CARR: you are stepping into the arena of the lunatic fringe - for God's sake man, turn back while you still can.

At 2/25/2009 9:59 PM, Anonymous Chris Donato said...

I look forward to reading your review, but I must chime in to agree with the last paragraph of your essay. It's here to stay, but we'll see how it shapes the debates (I'm not too hopeful).

And Carr, please go haunt the infidels forum with that inanity.

At 2/26/2009 4:24 AM, Anonymous Steven Carr said...

No arguments, just abuse coming from Christians.

No change there.

Any news yet on anybody who wrote that he had met somebody called Judas, or somebody who named himself as having met somebody who had met Judas?

At 2/26/2009 12:50 PM, Anonymous James Orr said...

Oh dear. I was hoping you had heeded that advice.
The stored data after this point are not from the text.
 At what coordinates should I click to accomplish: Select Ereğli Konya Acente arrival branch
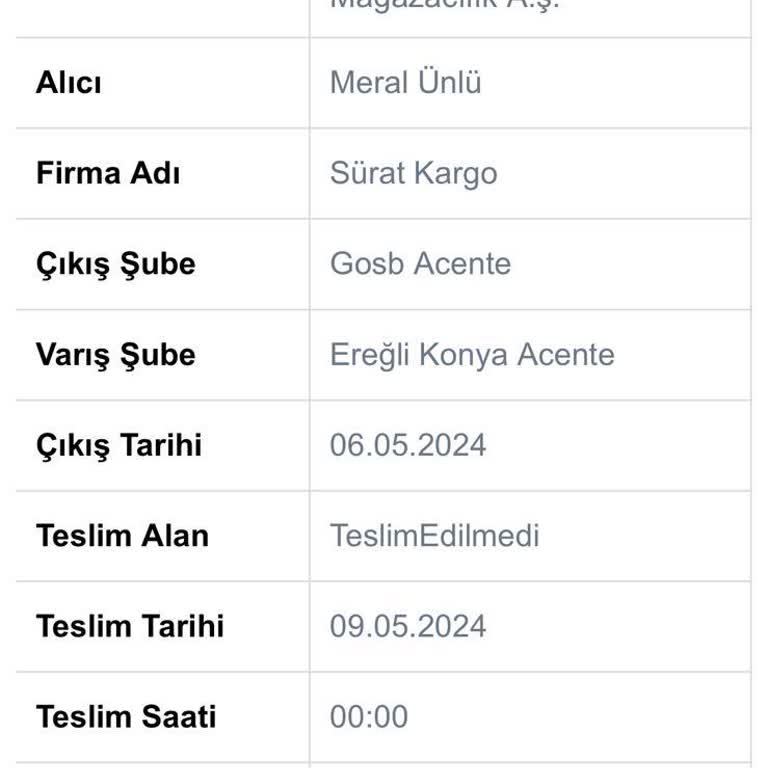click(472, 355)
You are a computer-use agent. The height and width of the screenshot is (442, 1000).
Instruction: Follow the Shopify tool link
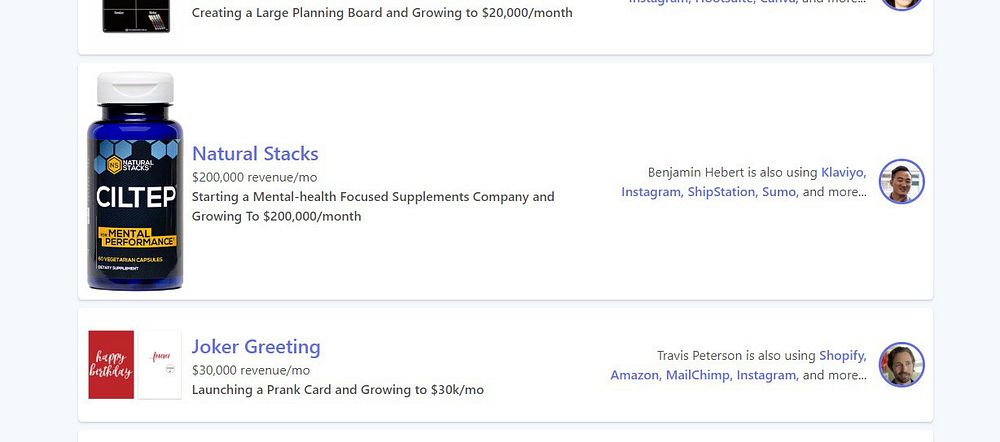(x=843, y=355)
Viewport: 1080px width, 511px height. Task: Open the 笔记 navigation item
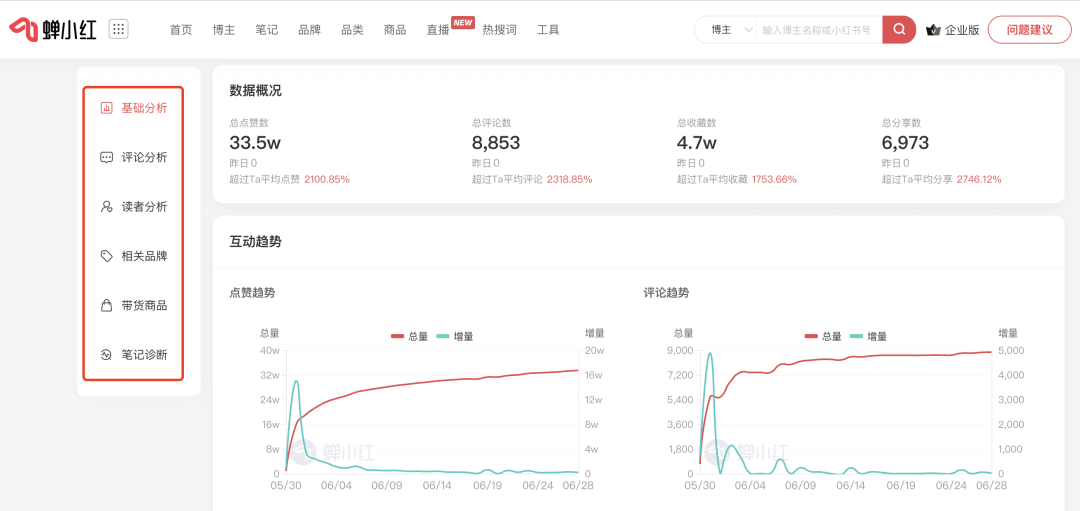click(x=267, y=30)
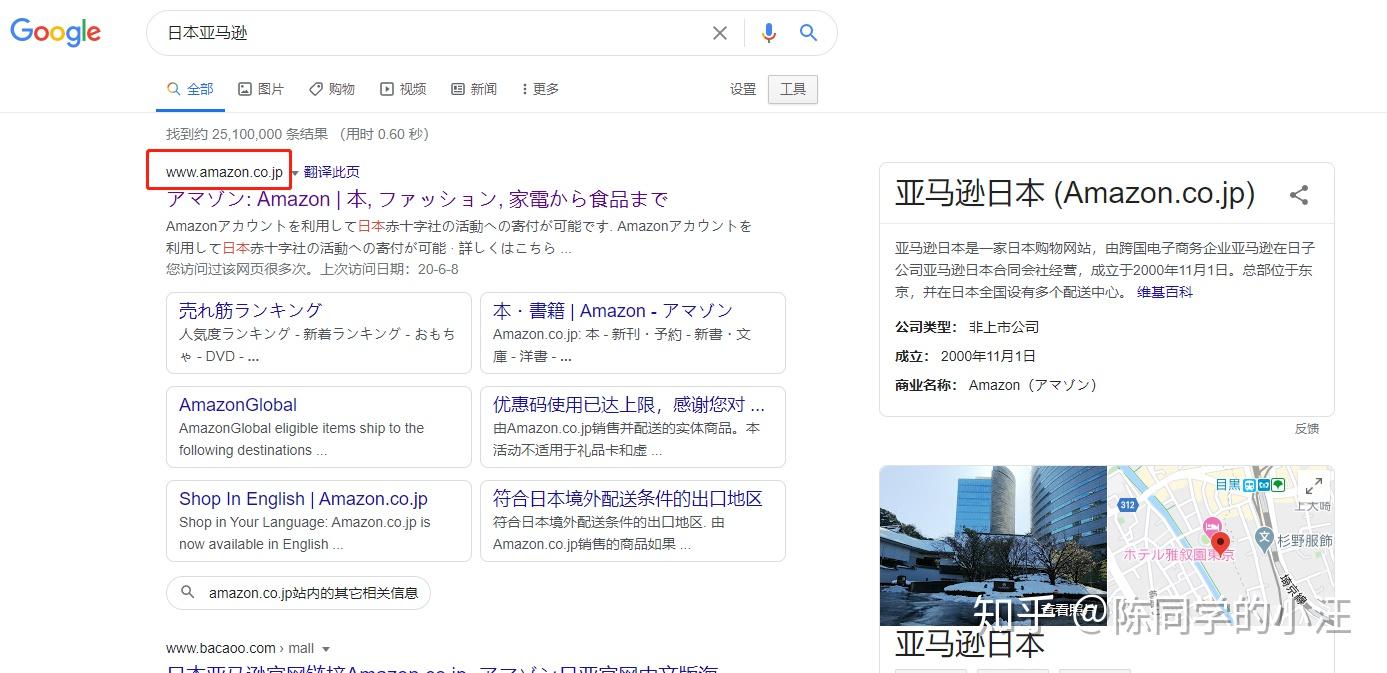Click the fullscreen expand icon on the map
1387x673 pixels.
click(x=1314, y=486)
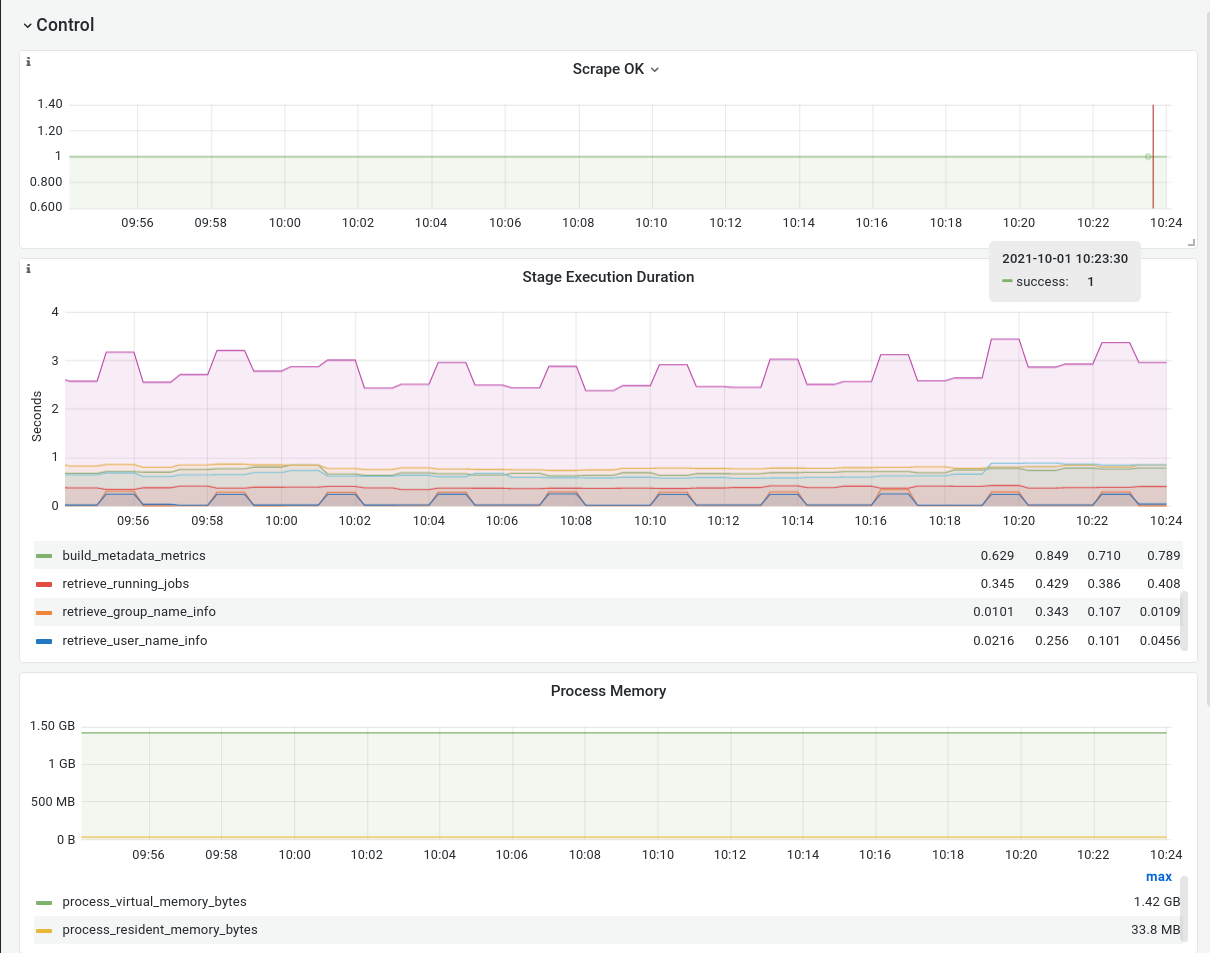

Say an archaeologist discovered Judas' jock-strap with his laundry tag on them - why on earth would you be convinced by it? Please explain what constitutes for you sufficient evidence of a historical figure?

My apologies if I seemed abusive, but a thin skin is not going to get you very far in these discussions, especially if you don't raise your game a bit here. I meant to stress that you seriously undermine your credibility by going for something like this Judas point. Much stronger arguments exist against the historicity of the Gospels, so why waste your time with one of that calibre? How about going for the differing accounts of his death? You would then of course pre-suppose his existence but (i) bring yourself back into the fold of reasonable discussion and (ii) actually help your case against the Gospels.

You fairly stress the need for arguments, but you still haven't explained the logical basis (see supra) for the ones which you yourself are making. Until you do, there doesn't seem to be much one could respond to. Reason, Steven, reason...

At 2/26/2009 2:31 PM, Anonymous Steven Carr said...

There is no need to apologise for sounding abusive.

If you want to believe in characters who are less well attested than Ned Ludd, feel free to do so.

At 2/26/2009 7:17 PM, Anonymous James Orr said...

Great to see Carrier's Canard make a come-back - please do keep him quacking.

But any thoughts of your own on criteria sufficient for you to be convinced a figure - any figure - is historical?